Meaningful Community Engagement

Lived Expertise Leads ALIGN-T1D

Meaningful Community Engagement is foundational to ALIGN-T1D.

For ALIGN-T1D, meaningful engagement goes beyond consultation. It involves sustained participation of people with lived experience and expertise across strategy, governance, implementation, monitoring, learning, and advocacy.

We believe that people living with type 1 diabetes (T1D) hold knowledge that no clinical training or external expertise can replicate. This is not patient perspective. It is expertise.

The Meaningful Community Engagement Principles reflect our commitment to building systems, partnerships, and governance models that recognize lived expertise as essential leadership and strategic expertise.

Lived experience is expertise.

Six Guiding Principles

Grounded in WHO’s Framework for Meaningful Engagement of People Living with NCDs (2023) and adapted for ALIGN-T1D’s multi-stakeholder model, these Principles define how lived expertise is integrated into governance, decision-making, implementation, accountability, and learning across the Alliance. 

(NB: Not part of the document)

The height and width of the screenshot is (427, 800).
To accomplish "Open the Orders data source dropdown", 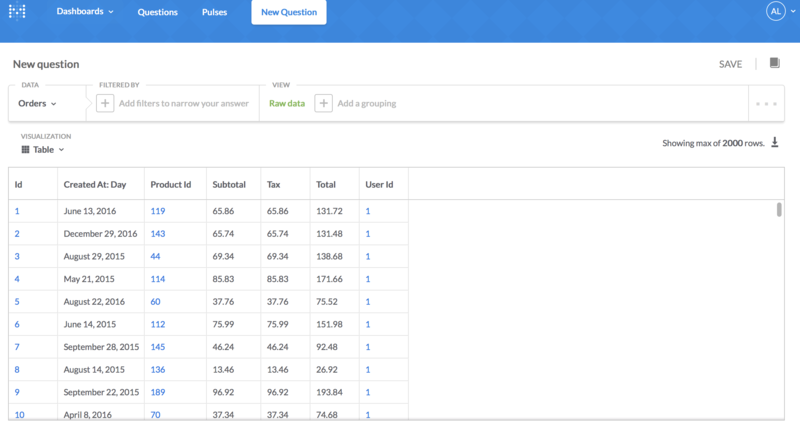I will point(38,103).
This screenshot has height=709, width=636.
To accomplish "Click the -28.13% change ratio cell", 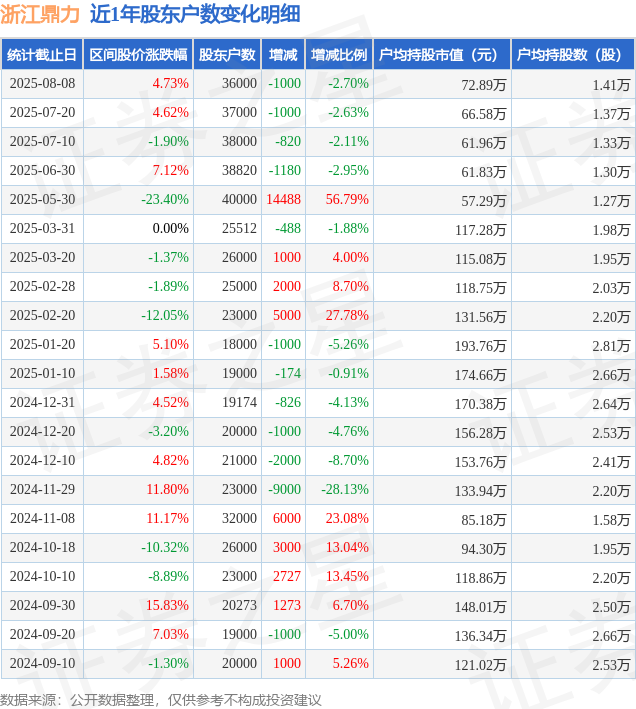I will tap(345, 489).
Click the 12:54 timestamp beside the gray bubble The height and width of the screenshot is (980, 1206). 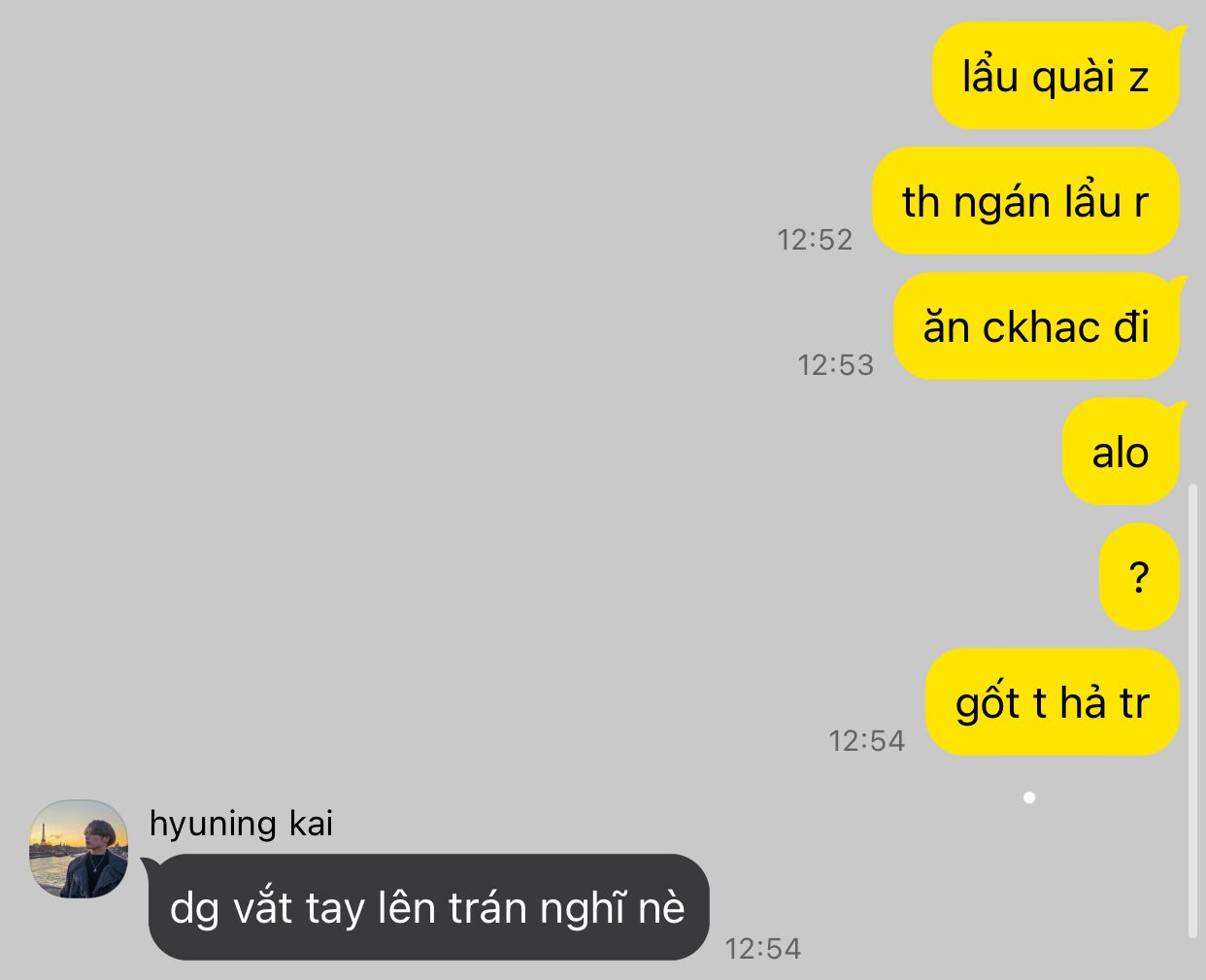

1. Commit to Long-Term Partnerships

ALIGN-T1D approaches engagement as an ongoing relationship rather than a one-time activity. Partners involve people with lived expertise early and maintain those relationships over time in ways that reflect local needs and national health goals. 

2. Offer Responsive and Strategic Funding

Participation should not come at a personal cost. ALIGN-T1D partners provide practical support that makes it possible for people to show up and contribute. Support may include stipends, travel costs, translation, childcare, internet access, or other resources that respond to emerging needs. 

3. Communicate with Clarity and Consistency

Clear, honest communication builds trust. ALIGN-T1D partners share roles, timelines, and how decisions are made. They set realistic expectations, flag conflicts of interest, and document how community input was used. 

4. Support Capacity Strengthening and Inclusive Participation 

Meaningful participation requires preparation, access to information, and the opportunity to build skills and confidence. ALIGN-T1D partners provide orientation and plain-language materials, use facilitation approaches that support equitable contribution, and are attentive to power dynamics that may limit who can participate and how. 

5. Co-Create Goals, Metrics, and Reporting Frameworks 

People with lived expertise should help define what success looks like and how progress is measuredALIGN-T1D partners engage communities in setting priorities and defining outcomes, and document how input shaped decisions and learning. 

6. Actively Seek and Respond to Feedback 

Continuous feedback helps ensure ALIGN-T1D remains responsive and accountable. ALIGN-T1D partners create safe, accessible channels for people to raise concerns and share observations, including anonymously, and report on what they heard and what actions were taken.  

Meaningful engagement means being involved before decisions are made — not after.

How This Works Across ALIGN-T1D

The Principles are intended to shape how ALIGN-T1D operates in practice. They are reflected in governance structures, country engagement processes, funding requirements, implementation planning, reporting expectations, and learning activities across the Alliance.  

The examples below illustrate how meaningful community engagement is being embedded throughout ALIGN-T1D’s work. 

Governance and Accountability:

Community representatives sit on ALIGN-T1D’s Strategic Steering Group (SSG)Strategic Advisory Group (SAG), and Secretariat leadership (Breakthrough T1D). SSG community representatives lead formal reviews of how the Principles are being applied at least twice a year. SSG and SAG community representatives jointly support the design, distribution, and review of periodic partner surveys.

Country Engagement and Program Design:

Countries joining ALIGN-T1D are required to describe how people living with T1D, caregivers, and community organizations are involvedCommunity representatives participate in country planning meetings, and proposal templates include recommended activities to strengthen the role of T1D communities. 

Funding and Proposal Development:

Implementing partners are required to include a dedicated section on meaningful engagement in proposals. This means identifying specific opportunities for community involvement across all areas of work and budgeting for the costs of that participation.

Monitoring, Learning and Reporting:

The ALIGN-T1D Secretariat tracks community engagement across funded projects, including peer networks established, people with lived expertise engaged in governance, and peer support leaders trained. Partners are also asked to share specific examples of how people with lived expertise shaped their work during each reporting period.

Better outcomes start with lived expertise.